Overcoming common impediments to cost control
One factor affecting their efforts is shifting consumer preferences. At times, trade-offs between features and product cost become essential. Making such adjustments can be even more intense in a competitive marketplace where customers have a myriad of options and upgrading a product to incorporate a new functionality can significantly increase manufacturing costs.

One common problem is that organisations may adopt a siloed approach to cost control and reduction, with different targets for design, manufacturing, and supply chain teams that may not fully align with the broader business strategy. Disparate processes such as enterprise resource management, customer relationship management and product life-cycle management are also contradictory to total cost and quality control.

However, some product design and system engineering consultant firms offer customised solutions for cost control in manufacturing. Partnering with these specialists enables product developers to reduce operating expenditures and accelerate time-to-market, while retaining and often improving the quality of final output.

What matters most is the experts’ ability to understand the unique challenges faced by organisations in various industries, and to deploy appropriate cost-reduction strategies while also fulfilling market goals.

A holistic approach to cost optimisation
Partnering with engineering experts that have comprehensive product development knowledge spanning design, manufacturing and supply chain optimisation can help businesses to trim down the costs associated with the development of a new product or the tailoring of an existing product to new locations.

A multidisciplinary product engineering framework is vital for cost-optimised design and development. The concepts must be validated from design-to-manufacture, design-for-assembly and design-for-reliability standpoints. The next step is to deploy advanced simulation tools in computer-aided engineering systems for further design optimisation. A suitable engineering partner should also support its clients in developing and testing prototypes.

Value engineering is a common approach used by experts to bring down design costs and better manage materials costs. Using alternative materials, methods and technological processes can reduce product costs without compromising on functionality.

Product modularisation is another way that engineering firms can help manufacturers emerge as process innovators. This method simplifies engineering workloads across multiple products, sites and product lines. Here, product development costs can be optimised at floor level by using appropriate techniques to ensure sub-systems and functionally independent product modules can operate in tandem.

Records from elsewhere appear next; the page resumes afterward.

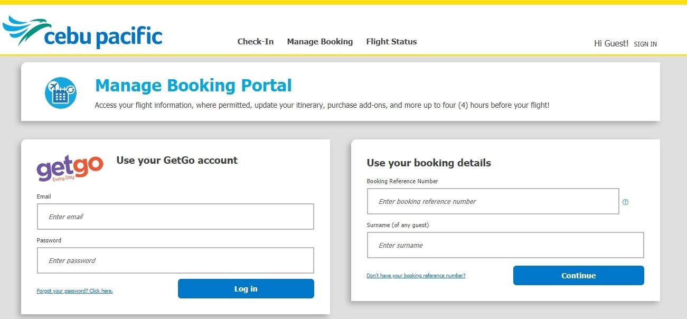Click the Use your booking details heading
Viewport: 687px width, 319px height.
429,163
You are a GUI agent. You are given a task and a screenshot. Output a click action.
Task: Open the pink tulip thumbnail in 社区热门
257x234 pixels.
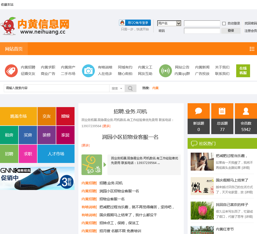[202, 211]
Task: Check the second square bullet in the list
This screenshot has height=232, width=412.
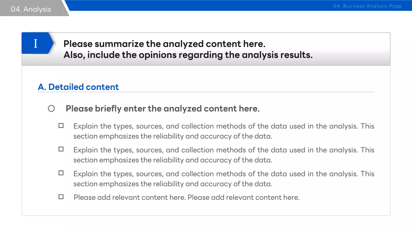Action: coord(61,149)
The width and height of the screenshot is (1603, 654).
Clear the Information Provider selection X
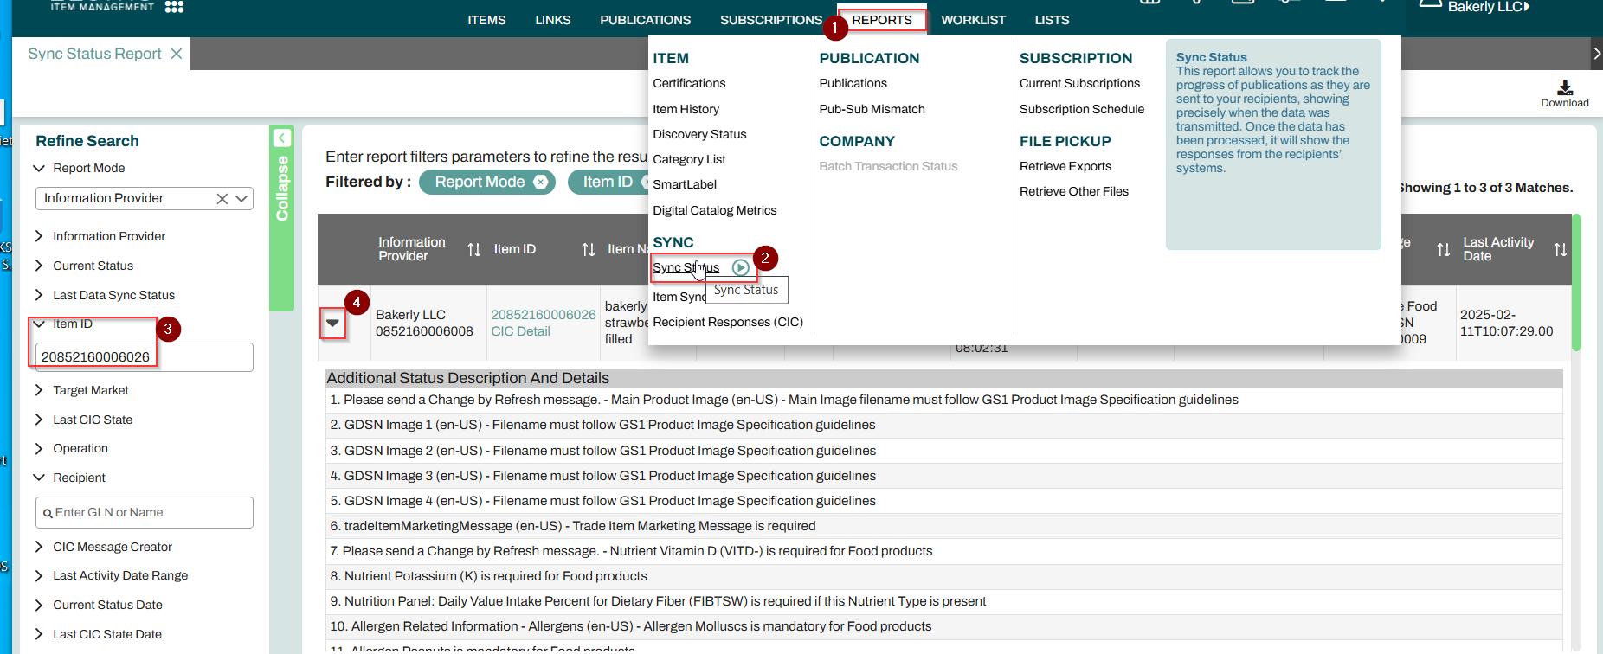(222, 199)
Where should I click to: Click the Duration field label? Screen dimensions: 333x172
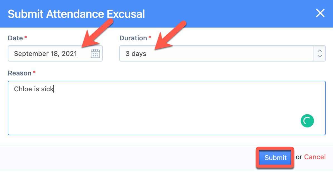coord(133,38)
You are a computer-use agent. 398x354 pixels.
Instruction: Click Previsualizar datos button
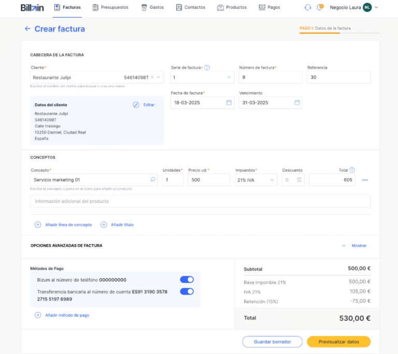338,342
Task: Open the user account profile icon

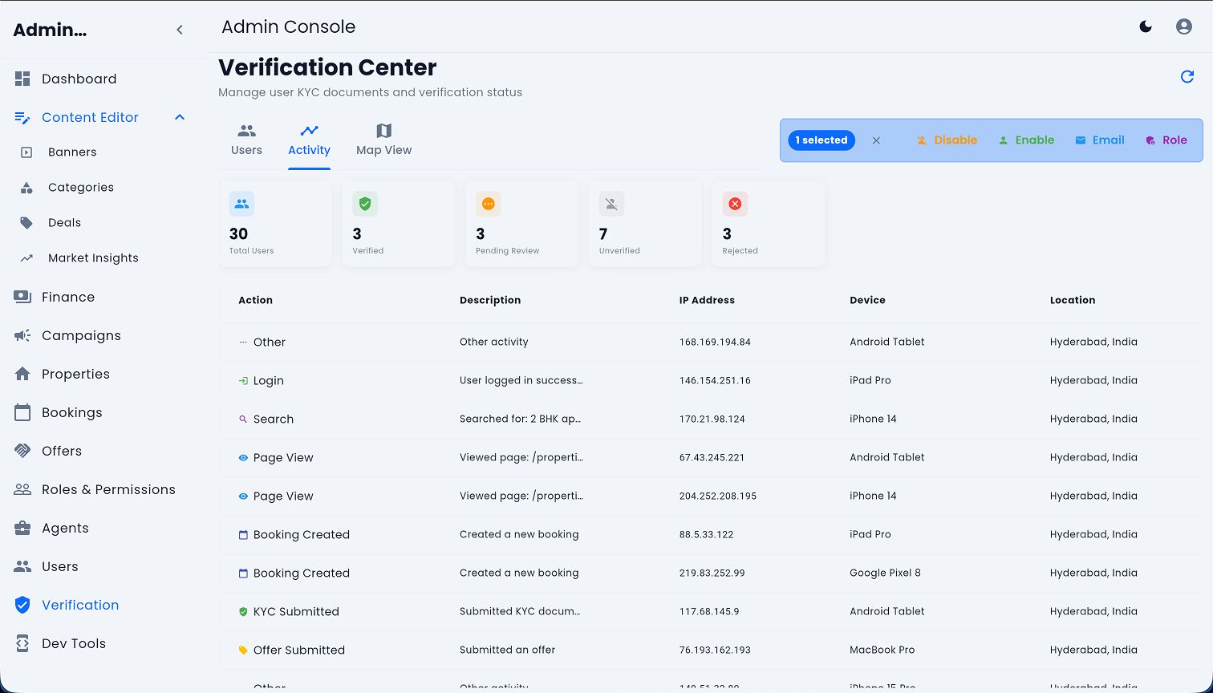Action: (1183, 26)
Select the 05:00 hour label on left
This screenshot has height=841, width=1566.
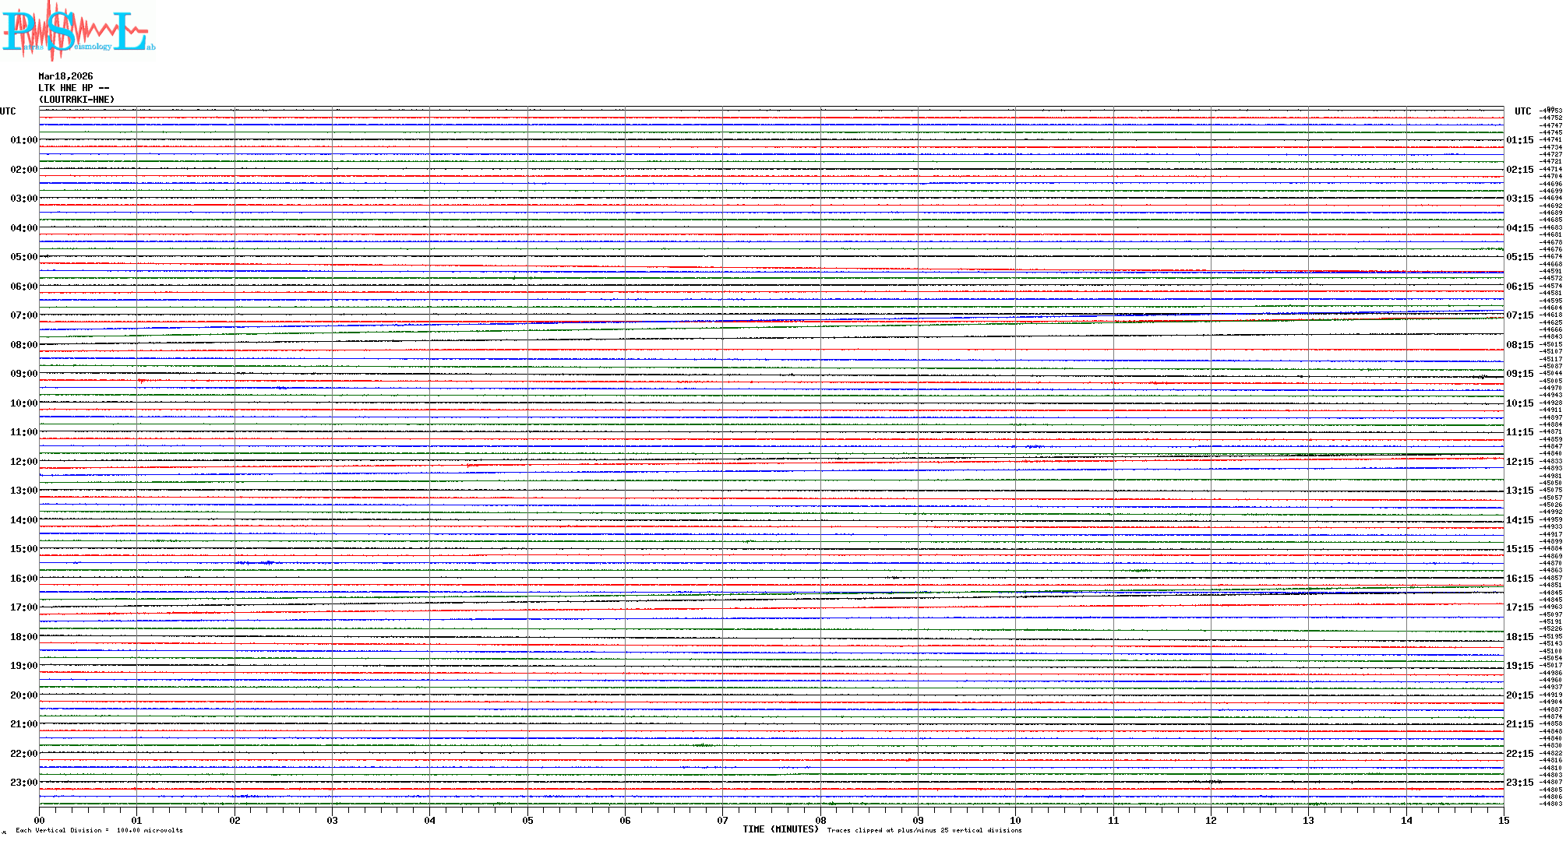23,257
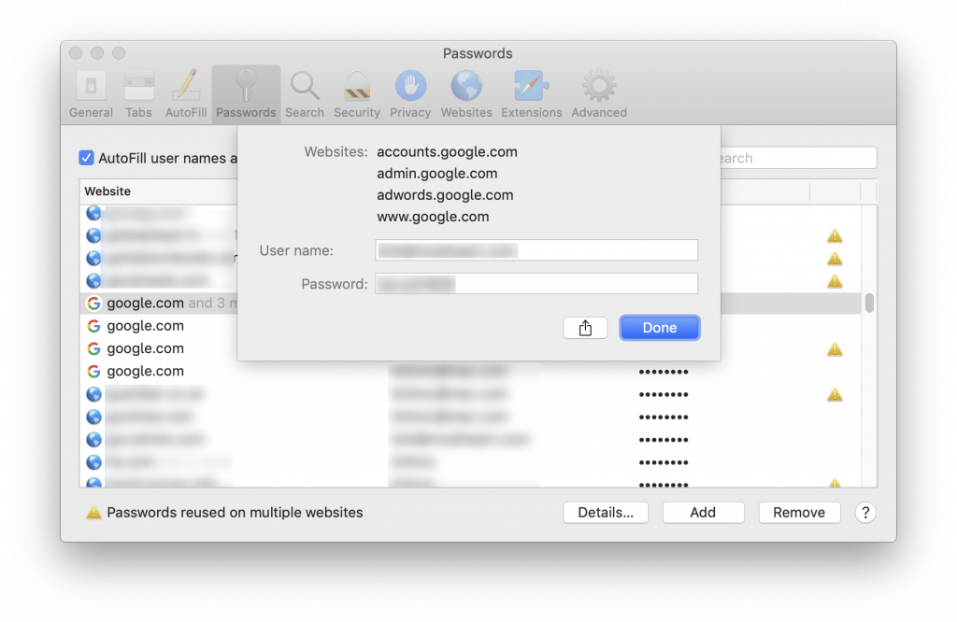
Task: Remove the selected password entry
Action: (799, 512)
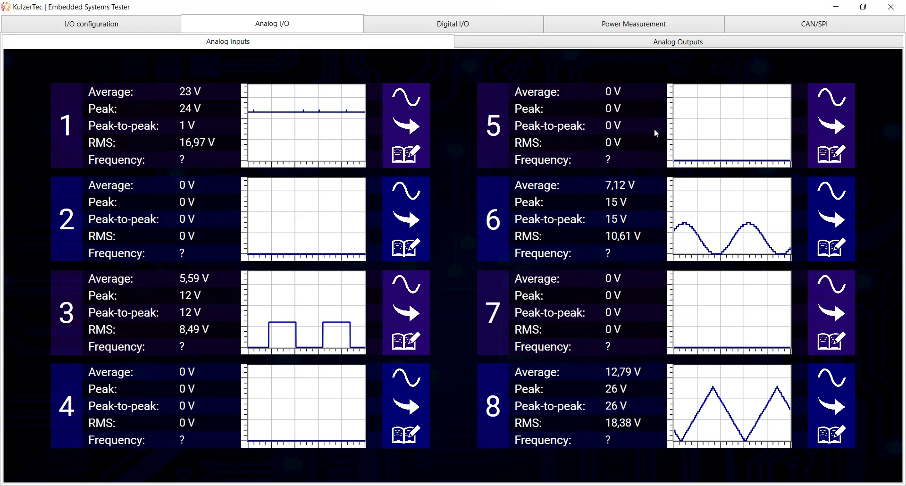Click the arrow icon for channel 6
The image size is (906, 486).
click(x=831, y=219)
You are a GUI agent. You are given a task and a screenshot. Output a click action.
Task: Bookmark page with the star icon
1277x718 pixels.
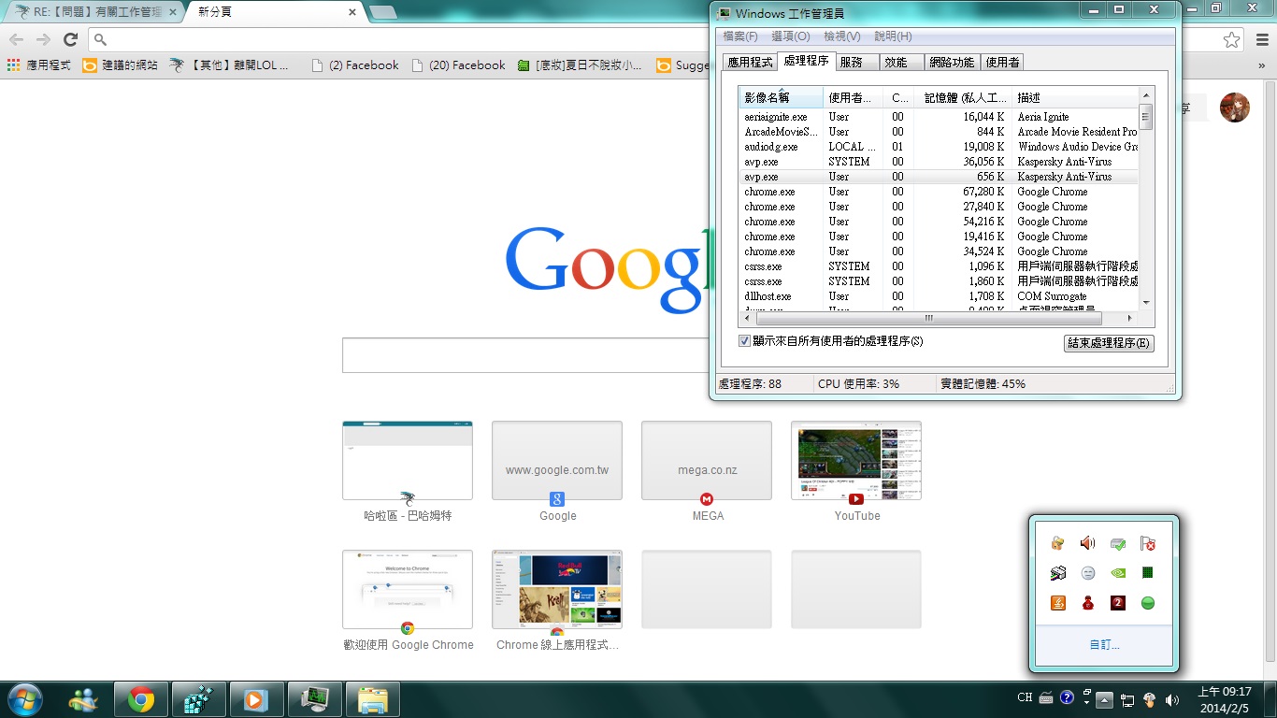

Advanced analytics, backed by big data and the Internet of Things, are also enabling cost optimisation for manufacturers. This practice is used to drive predictive maintenance, helping companies foresee, diagnose and solve potential problems in their operations before they occur. Key benefits of predictive analytics include reduced unplanned downtime, improved asset utilisation, better production quality, and lower maintenance costs.

Once cost reductions are achieved and organisations are seeing an increase in their profit margins, these can be passed on to customers in the form of lower prices, thereby boosting demand.

Product cost optimisation also has long-term implications along the value chain. By collaborating with an experienced design, build, operate and maintain partner, enterprises can fundamentally innovate their engineering and manufacturing functions in order to adopt ideal practices for cost reduction.